Impoverished Language Technology: The Lack of (Social) Class in NLP
Amanda Cercas Curry, Zeerak Talat, Dirk Hovy
TL;DR
The paper investigates the neglect of socio-economic class in NLP and argues for its inclusion as a critical socio-demographic variable. It surveys ACL-era NLP literature to quantify how SES has been measured or ignored, and contrasts NLP practices with established SES measurement in the social sciences. It defines operational SES concepts, reviews objective and subjective metrics (e.g., education, income, occupation and the MacArthur scale), and provides concrete recommendations for researchers to collect and report SES data. By highlighting the lack of representation and potential biases, the authors stress that incorporating social class is essential for fairer, more inclusive NLP systems and datasets.

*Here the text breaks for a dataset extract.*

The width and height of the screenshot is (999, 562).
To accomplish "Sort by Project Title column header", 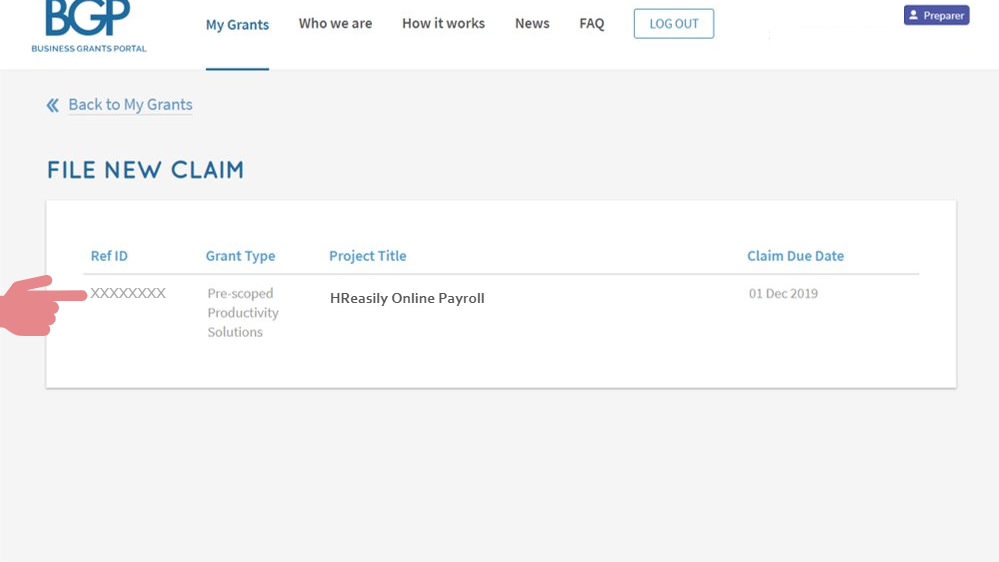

The work also outlines future research avenues and dataset/tools development to better detect and model socio-economic variation in language data.
Abstract
Since Labov's (1964) foundational work on the social stratification of language, linguistics has dedicated concerted efforts towards understanding the relationships between socio-demographic factors and language production and perception. Despite the large body of evidence identifying significant relationships between socio-demographic factors and language production, relatively few of these factors have been investigated in the context of NLP technology. While age and gender are well covered, Labov's initial target, socio-economic class, is largely absent. We survey the existing Natural Language Processing (NLP) literature and find that only 20 papers even mention socio-economic status. However, the majority of those papers do not engage with class beyond collecting information of annotator-demographics. Given this research lacuna, we provide a definition of class that can be operationalised by NLP researchers, and argue for including socio-economic class in future language technologies.